No matter which city you live in and how much money you
earn, you must have realized that prices of commodities and services have been rising
at a scary rate. Twenty years back, a cup of coffee cost around Rs 10 but the
same coffee in an ordinary café costs Rs 96 or more these days which indicates
an increase of 12% in the price of the beverage. Freaky, isn’t it? Well, truth
be told, price rise is a bitter reality and it applies on everything that we
purchase and consume. Twelve years down the line, the same cup of coffee would
cost Rs.375 if the price keeps rising at 12%. Also, the price rise will be
swifter and sharper in sectors such as education and housing.

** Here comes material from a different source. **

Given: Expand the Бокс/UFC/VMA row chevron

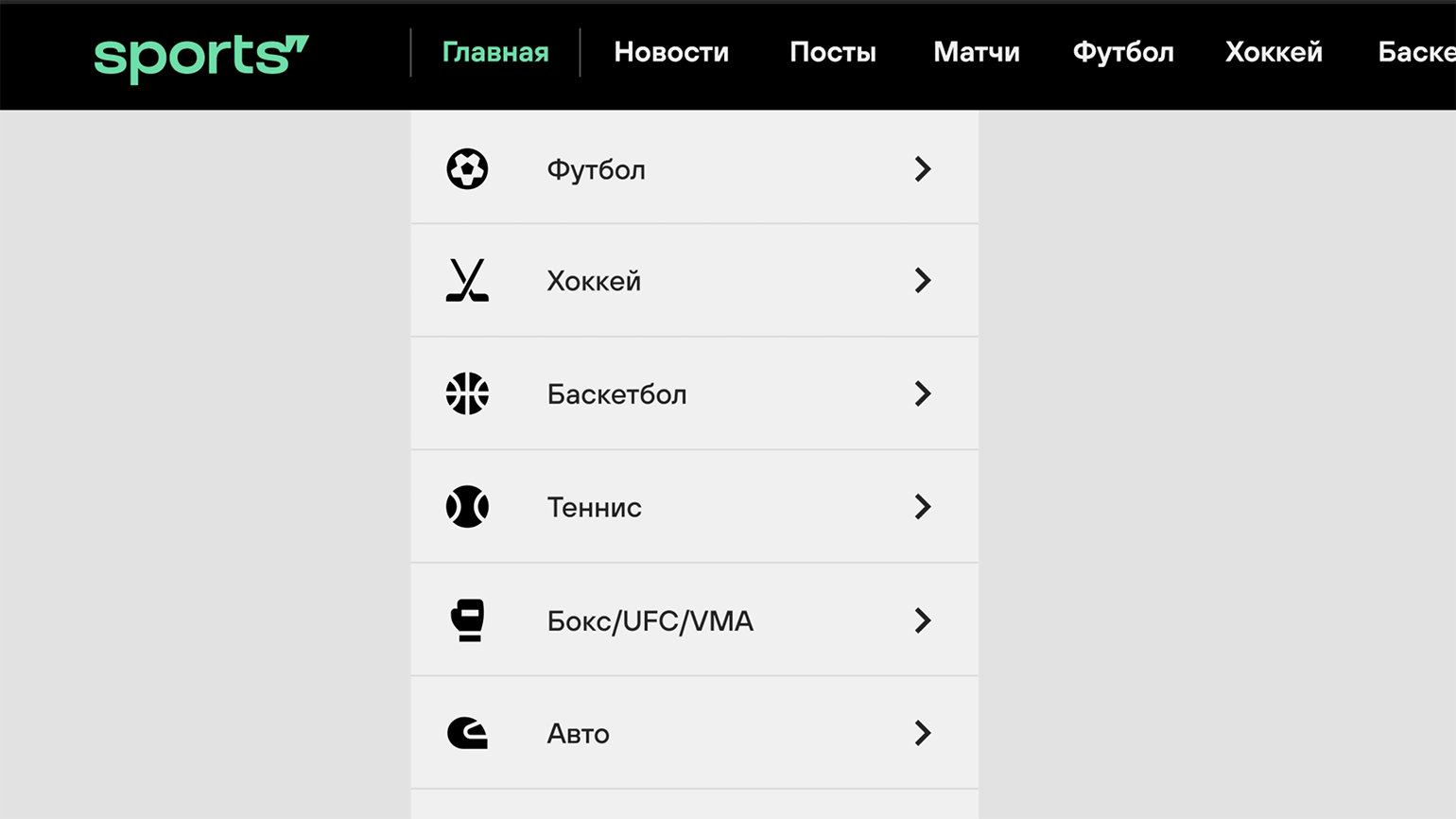Looking at the screenshot, I should click(923, 620).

In India, the average consumer price inflation rate has been
hovering in the range of 8-9% for several years and it means a consistent
decline in the value of money. You might earn more as the years pass by, giving
you the impression that you are getting richer but in reality, your earned
money will continue to lose value, until you make it inflation proof. You need to take steps to beat inflation and
it is possible only if you invest your money in investment products that offer
such returns that you are able to keep pace with the price rise.
Traditional investments can’t beat inflation
For many years, people had been parking their money in bank
fixed deposits (FDs), recurring deposits (RDs), property and gold. It was
almost twenty years ago, that these traditional investment options were
considered to be the best bet as they were safe and offered good returns, but,
not any more. The returns have failed to match steps with inflation and
nowadays, investment in these options means negative returns. Even property is
not a high-return investment as the real estate sector is a very volatile
sector where nothing is predictable. So, what is the right option?

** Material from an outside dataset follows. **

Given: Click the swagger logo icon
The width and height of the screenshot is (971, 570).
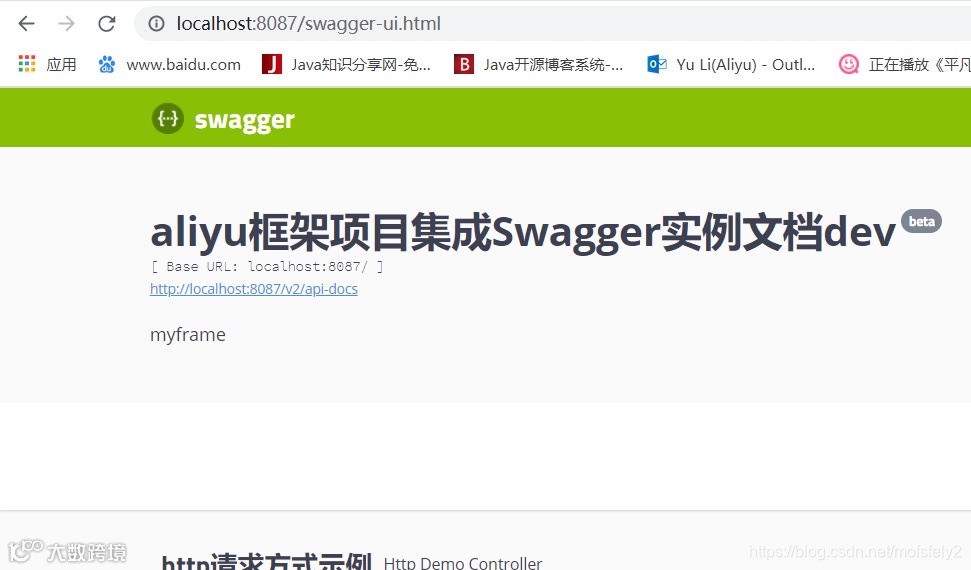Looking at the screenshot, I should coord(168,118).
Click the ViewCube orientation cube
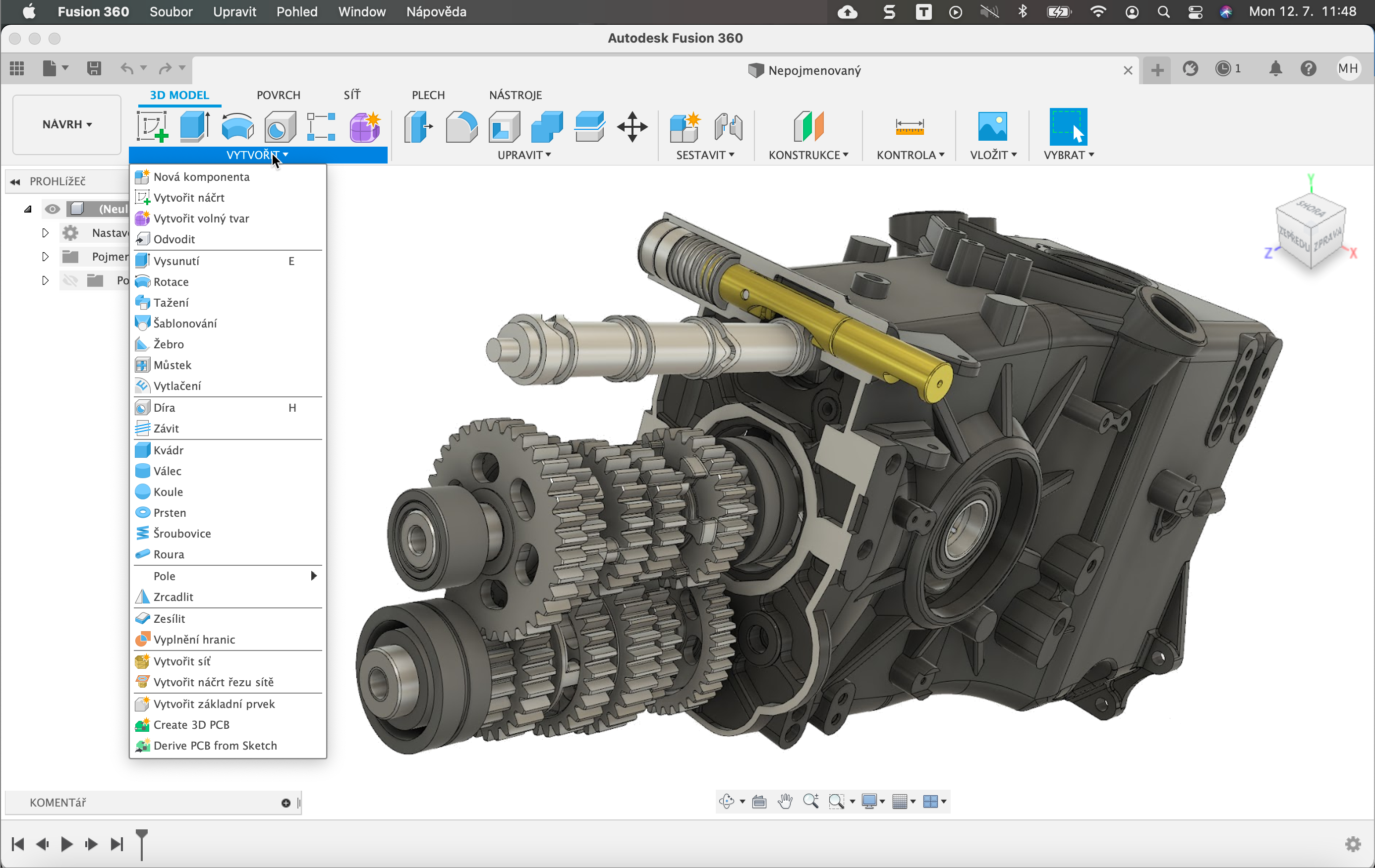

New-age investments can fight price rise
Equity offers to be a promising investment option in the inflation-ridden
times that we are facing. If you park your money in equity mutual funds, you stand
to get a return of 14-16% which is fairly sufficient to beat the inflation
moving up at 8-9%. The high returns will ensure an increase in the value of
your money over time. In case, you are worried about the market risks
associated with equity funds then you would be relieved to know that these
funds are managed by finance experts who keep a close eye on the market
developments. They channelize your funds with the aim of optimum returns which
eliminates the risks to a large extent. Also, you can invest in a variety of
mutual fund schemes as per your risk appetite.

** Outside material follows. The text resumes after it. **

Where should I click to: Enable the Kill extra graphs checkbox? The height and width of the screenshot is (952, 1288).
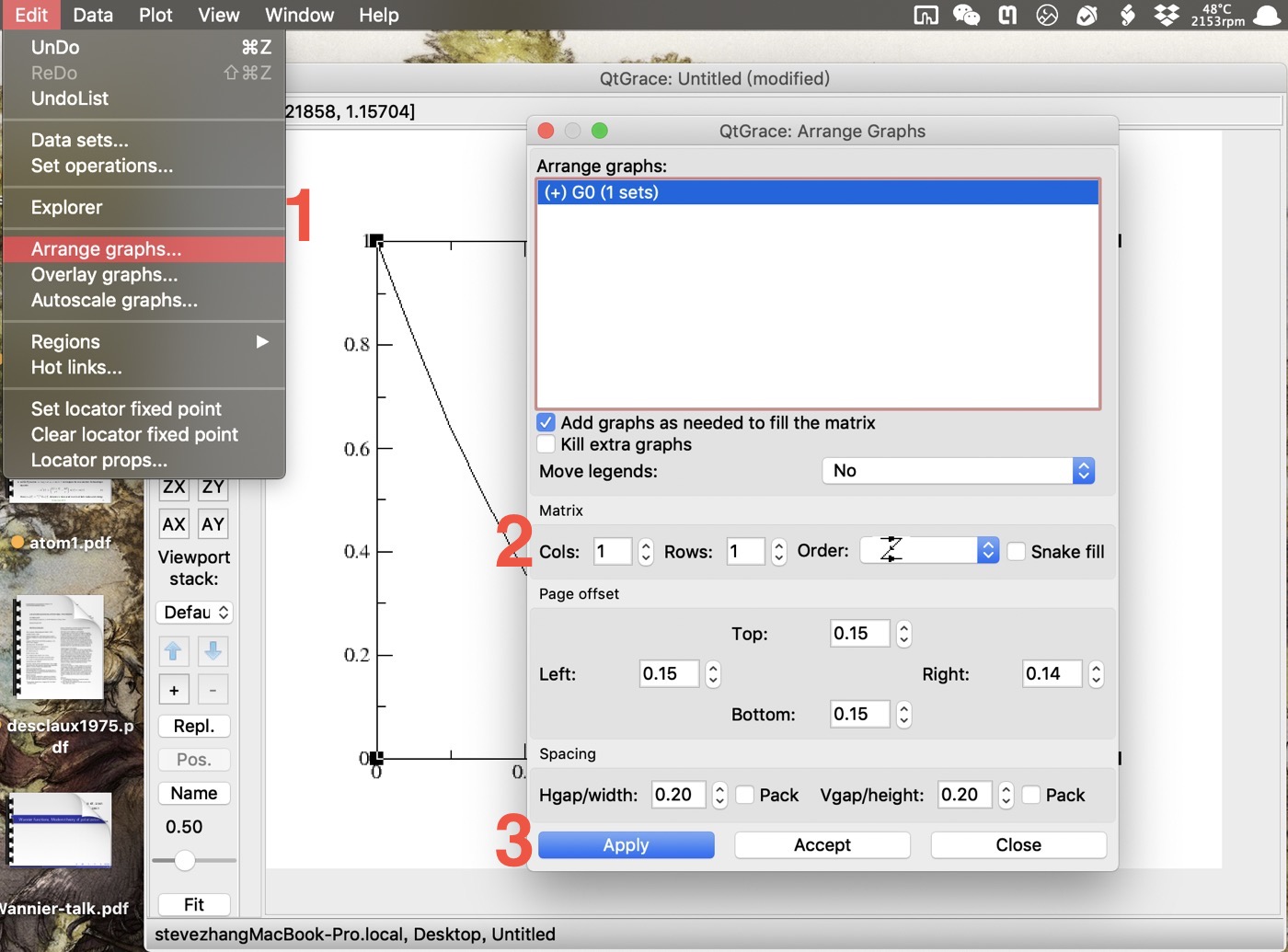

Financial planning is a must
Well, you can combat inflation by investing in equity funds
but it should be done after proper evaluation and analysis. Investing in any or
every mutual fund scheme or going by what others are investing in is not the
right way to invest. Every individual’s earnings and needs are different so
what works for one may not work for another. Essentially, investment should be
planned, keeping in mind the future goals and the present conditions. So, you
should take your time and do proper homework before putting your money in any
investment product.
Inflation is a reality that stares you in the face every
passing day and you can turn a blind eye to it only at your own risk. If you
want to secure your future, you have got to tackle it hands-on. So, take the
bull by its horns and start putting your savings into smarter and high-return
investment options such as equity funds.